SOURCE RECORDS:
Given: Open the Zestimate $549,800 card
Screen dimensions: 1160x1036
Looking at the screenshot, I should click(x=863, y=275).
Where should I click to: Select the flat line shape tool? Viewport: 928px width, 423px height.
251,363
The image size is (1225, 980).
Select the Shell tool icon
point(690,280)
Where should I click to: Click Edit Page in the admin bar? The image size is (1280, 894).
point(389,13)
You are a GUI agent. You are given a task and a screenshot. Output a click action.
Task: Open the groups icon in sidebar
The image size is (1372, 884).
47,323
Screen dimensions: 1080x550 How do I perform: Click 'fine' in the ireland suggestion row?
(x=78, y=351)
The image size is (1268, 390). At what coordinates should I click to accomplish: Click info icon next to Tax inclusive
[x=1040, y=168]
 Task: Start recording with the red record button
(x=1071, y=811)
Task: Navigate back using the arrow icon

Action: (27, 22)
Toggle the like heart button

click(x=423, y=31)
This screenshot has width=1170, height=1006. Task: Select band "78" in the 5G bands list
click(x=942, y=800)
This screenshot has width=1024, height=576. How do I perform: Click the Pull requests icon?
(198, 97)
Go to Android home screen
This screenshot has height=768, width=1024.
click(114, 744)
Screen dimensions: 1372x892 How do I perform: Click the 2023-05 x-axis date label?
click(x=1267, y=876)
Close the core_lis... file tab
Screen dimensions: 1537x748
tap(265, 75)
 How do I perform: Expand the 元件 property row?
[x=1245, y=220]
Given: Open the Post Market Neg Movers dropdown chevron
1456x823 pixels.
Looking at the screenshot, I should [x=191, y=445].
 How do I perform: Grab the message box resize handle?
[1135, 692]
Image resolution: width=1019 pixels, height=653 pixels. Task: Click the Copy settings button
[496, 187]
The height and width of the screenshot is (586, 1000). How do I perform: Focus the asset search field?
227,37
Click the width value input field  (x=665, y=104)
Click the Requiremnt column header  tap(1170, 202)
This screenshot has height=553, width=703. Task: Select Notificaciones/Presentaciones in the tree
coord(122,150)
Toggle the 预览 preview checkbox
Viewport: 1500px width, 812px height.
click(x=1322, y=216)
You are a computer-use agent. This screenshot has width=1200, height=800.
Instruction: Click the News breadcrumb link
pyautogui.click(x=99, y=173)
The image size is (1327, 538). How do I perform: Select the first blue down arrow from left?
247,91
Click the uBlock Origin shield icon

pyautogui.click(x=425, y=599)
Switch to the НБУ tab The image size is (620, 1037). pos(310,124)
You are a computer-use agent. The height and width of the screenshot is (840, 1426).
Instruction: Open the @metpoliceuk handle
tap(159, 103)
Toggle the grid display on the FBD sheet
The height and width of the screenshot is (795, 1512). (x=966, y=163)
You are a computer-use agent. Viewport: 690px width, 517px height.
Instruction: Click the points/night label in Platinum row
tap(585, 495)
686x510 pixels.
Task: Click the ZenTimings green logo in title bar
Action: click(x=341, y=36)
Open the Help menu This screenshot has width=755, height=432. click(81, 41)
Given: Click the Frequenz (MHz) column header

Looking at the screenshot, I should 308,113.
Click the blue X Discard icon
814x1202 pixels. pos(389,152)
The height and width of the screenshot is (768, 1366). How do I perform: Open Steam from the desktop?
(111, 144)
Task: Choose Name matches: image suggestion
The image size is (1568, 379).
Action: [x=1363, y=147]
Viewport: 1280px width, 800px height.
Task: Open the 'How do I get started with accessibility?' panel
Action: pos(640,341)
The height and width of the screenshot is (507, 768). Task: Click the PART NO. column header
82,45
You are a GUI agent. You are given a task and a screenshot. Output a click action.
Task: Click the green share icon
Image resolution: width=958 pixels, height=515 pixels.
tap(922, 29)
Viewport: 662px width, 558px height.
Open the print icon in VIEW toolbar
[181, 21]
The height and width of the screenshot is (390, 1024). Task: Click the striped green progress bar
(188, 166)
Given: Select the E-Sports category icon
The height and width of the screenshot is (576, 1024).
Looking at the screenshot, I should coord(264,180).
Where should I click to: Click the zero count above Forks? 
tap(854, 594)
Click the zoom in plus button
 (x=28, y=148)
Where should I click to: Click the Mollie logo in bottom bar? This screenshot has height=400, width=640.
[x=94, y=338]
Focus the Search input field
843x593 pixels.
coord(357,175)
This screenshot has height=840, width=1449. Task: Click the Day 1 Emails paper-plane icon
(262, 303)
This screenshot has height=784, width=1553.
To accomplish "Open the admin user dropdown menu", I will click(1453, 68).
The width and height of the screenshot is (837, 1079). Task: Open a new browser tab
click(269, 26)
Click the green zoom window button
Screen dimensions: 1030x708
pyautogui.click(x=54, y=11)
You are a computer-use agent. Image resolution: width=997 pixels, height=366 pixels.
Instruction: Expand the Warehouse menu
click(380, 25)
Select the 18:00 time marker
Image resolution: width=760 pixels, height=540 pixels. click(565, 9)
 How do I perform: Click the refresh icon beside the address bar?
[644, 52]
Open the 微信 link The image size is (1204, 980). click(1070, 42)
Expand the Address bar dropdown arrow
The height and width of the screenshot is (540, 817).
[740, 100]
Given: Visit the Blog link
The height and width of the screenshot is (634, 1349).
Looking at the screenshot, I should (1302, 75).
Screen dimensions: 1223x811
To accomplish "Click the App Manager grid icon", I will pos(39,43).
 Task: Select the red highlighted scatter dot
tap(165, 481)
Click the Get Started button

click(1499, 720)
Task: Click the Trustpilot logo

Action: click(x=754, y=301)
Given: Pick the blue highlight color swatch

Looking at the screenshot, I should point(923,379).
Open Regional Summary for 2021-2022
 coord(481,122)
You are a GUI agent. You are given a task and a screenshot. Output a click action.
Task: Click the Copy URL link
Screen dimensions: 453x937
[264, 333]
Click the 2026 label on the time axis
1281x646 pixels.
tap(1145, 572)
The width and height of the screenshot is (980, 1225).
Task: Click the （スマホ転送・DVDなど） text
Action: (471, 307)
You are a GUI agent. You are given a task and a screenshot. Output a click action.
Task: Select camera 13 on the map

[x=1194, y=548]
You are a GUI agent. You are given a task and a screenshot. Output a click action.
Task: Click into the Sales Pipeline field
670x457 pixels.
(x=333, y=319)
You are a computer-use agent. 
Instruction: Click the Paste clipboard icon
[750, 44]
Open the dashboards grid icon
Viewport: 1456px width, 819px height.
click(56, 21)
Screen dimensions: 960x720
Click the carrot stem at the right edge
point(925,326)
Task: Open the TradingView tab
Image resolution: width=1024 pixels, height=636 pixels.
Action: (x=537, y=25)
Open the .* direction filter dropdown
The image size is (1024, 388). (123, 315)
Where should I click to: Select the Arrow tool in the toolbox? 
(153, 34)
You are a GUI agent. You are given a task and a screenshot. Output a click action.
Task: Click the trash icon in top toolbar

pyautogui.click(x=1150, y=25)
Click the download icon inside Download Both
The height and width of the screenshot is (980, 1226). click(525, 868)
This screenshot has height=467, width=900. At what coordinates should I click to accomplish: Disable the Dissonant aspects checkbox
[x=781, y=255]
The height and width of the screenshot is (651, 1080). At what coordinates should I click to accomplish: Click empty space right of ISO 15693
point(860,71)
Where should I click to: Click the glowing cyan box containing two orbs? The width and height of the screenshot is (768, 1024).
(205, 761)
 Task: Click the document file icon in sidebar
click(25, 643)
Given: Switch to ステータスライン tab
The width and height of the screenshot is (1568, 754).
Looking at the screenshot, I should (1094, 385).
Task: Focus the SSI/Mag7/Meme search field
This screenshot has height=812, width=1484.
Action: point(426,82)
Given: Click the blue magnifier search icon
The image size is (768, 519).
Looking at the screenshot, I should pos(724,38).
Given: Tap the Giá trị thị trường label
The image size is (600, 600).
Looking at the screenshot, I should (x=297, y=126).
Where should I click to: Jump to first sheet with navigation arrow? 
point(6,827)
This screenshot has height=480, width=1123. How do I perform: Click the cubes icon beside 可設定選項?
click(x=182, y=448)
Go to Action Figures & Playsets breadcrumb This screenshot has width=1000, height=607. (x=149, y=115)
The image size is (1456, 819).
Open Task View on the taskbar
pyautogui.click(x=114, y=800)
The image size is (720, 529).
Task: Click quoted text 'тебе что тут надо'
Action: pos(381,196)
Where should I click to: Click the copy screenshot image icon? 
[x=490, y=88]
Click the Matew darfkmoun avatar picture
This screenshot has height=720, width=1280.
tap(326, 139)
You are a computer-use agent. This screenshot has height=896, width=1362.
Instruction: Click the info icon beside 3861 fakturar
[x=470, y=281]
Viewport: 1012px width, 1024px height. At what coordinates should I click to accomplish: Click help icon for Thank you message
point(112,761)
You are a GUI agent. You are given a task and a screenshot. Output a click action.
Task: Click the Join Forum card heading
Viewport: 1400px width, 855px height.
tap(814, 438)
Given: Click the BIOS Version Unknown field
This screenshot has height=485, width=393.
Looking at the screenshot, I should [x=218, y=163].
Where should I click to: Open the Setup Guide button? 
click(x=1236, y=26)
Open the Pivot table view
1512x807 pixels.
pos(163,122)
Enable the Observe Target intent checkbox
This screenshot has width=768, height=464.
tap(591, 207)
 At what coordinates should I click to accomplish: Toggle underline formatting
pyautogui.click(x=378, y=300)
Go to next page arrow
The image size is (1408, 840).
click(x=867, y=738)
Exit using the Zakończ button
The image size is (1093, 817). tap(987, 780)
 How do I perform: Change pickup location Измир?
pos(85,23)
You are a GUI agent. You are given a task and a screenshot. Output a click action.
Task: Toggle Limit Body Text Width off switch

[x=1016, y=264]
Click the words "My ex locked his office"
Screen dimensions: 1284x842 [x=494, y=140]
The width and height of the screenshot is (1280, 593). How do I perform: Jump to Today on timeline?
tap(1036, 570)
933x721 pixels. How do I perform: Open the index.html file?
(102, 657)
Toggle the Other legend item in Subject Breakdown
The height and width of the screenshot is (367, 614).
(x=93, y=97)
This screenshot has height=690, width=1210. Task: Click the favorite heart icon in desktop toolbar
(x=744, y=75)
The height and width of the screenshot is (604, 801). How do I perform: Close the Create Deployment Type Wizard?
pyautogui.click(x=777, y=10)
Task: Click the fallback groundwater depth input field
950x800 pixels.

SET EXERCISE:
Give everything from the line containing "This screenshot has height=480, width=1123." down to the line containing "point(112,761)" as a Markdown table. Use two columns, Row and Text: number each non-blank line in Row and put the line itself in Text.

REPLY:
| Row | Text |
|---|---|
| 1 | This screenshot has height=480, width=1123. How do I perform: Click the cubes icon beside 可設定選項? |
| 2 | click(x=182, y=448) |
| 3 | Go to Action Figures & Playsets breadcrumb This screenshot has width=1000, height=607. (x=149, y=115) |
| 4 | The image size is (1456, 819). |
| 5 | Open Task View on the taskbar |
| 6 | pyautogui.click(x=114, y=800) |
| 7 | The image size is (720, 529). |
| 8 | Task: Click quoted text 'тебе что тут надо' |
| 9 | Action: pos(381,196) |
| 10 | Where should I click to: Click the copy screenshot image icon?  |
| 11 | [x=490, y=88] |
| 12 | Click the Matew darfkmoun avatar picture |
| 13 | This screenshot has height=720, width=1280. |
| 14 | tap(326, 139) |
| 15 | You are a computer-use agent. This screenshot has height=896, width=1362. |
| 16 | Instruction: Click the info icon beside 3861 fakturar |
| 17 | [x=470, y=281] |
| 18 | Viewport: 1012px width, 1024px height. At what coordinates should I click to accomplish: Click help icon for Thank you message |
| 19 | point(112,761) |